[Items from a data source]
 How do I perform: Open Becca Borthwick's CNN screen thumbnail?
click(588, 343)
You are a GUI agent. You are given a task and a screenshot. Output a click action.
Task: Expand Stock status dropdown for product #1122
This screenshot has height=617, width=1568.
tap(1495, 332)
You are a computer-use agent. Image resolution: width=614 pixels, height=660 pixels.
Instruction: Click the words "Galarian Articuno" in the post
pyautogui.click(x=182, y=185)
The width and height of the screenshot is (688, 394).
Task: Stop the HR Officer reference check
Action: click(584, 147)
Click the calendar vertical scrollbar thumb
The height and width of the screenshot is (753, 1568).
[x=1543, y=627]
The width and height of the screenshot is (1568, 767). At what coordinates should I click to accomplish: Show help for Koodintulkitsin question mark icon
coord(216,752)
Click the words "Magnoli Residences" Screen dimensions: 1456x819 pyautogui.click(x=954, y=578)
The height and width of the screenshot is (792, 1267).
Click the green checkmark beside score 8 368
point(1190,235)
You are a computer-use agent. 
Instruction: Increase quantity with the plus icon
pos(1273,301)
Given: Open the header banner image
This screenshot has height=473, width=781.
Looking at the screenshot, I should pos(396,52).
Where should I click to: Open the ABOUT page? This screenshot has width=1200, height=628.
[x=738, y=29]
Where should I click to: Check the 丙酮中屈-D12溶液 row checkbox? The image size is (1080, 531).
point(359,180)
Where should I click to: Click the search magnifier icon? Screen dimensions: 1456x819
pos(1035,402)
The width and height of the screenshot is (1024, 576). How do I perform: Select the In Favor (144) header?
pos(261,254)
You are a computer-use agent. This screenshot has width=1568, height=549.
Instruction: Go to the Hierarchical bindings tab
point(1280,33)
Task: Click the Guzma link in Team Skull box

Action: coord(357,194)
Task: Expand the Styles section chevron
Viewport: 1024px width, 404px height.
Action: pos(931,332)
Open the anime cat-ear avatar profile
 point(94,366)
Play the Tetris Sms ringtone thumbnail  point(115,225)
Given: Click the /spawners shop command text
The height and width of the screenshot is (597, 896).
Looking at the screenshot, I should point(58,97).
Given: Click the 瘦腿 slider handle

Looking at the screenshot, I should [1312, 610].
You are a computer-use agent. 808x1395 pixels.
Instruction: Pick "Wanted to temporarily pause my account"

**PROBLEM DESCRIPTION:**
Retype the data exactly.

**ANSWER FOR THE TASK:**
 How do I perform: Open Becca Borthwick's CNN screen thumbnail?
click(588, 343)
You are a GUI agent. You are given a task and a screenshot. Output a click action.
Task: Expand Stock status dropdown for product #1122
This screenshot has height=617, width=1568.
tap(1495, 332)
You are a computer-use agent. Image resolution: width=614 pixels, height=660 pixels.
Instruction: Click the words "Galarian Articuno" in the post
pyautogui.click(x=182, y=185)
The width and height of the screenshot is (688, 394).
Task: Stop the HR Officer reference check
Action: click(584, 147)
Click the calendar vertical scrollbar thumb
The height and width of the screenshot is (753, 1568).
[x=1543, y=627]
The width and height of the screenshot is (1568, 767). At what coordinates should I click to accomplish: Show help for Koodintulkitsin question mark icon
coord(216,752)
Click the words "Magnoli Residences" Screen dimensions: 1456x819 pyautogui.click(x=954, y=578)
The height and width of the screenshot is (792, 1267).
Click the green checkmark beside score 8 368
point(1190,235)
You are a computer-use agent. 
Instruction: Increase quantity with the plus icon
pos(1273,301)
Given: Open the header banner image
This screenshot has height=473, width=781.
Looking at the screenshot, I should pos(396,52).
Where should I click to: Open the ABOUT page? This screenshot has width=1200, height=628.
[x=738, y=29]
Where should I click to: Check the 丙酮中屈-D12溶液 row checkbox? The image size is (1080, 531).
point(359,180)
Where should I click to: Click the search magnifier icon? Screen dimensions: 1456x819
pos(1035,402)
The width and height of the screenshot is (1024, 576). How do I perform: Select the In Favor (144) header?
pos(261,254)
You are a computer-use agent. This screenshot has width=1568, height=549.
Instruction: Go to the Hierarchical bindings tab
point(1280,33)
Task: Click the Guzma link in Team Skull box

Action: coord(357,194)
Task: Expand the Styles section chevron
Viewport: 1024px width, 404px height.
Action: pos(931,332)
Open the anime cat-ear avatar profile
 point(94,366)
Play the Tetris Sms ringtone thumbnail  point(115,225)
Given: Click the /spawners shop command text
The height and width of the screenshot is (597, 896).
Looking at the screenshot, I should point(58,97).
Given: Click the 瘦腿 slider handle

Looking at the screenshot, I should [1312, 610].
You are a computer-use agent. 808x1395 pixels.
Instruction: Pick "Wanted to temporarily pause my account"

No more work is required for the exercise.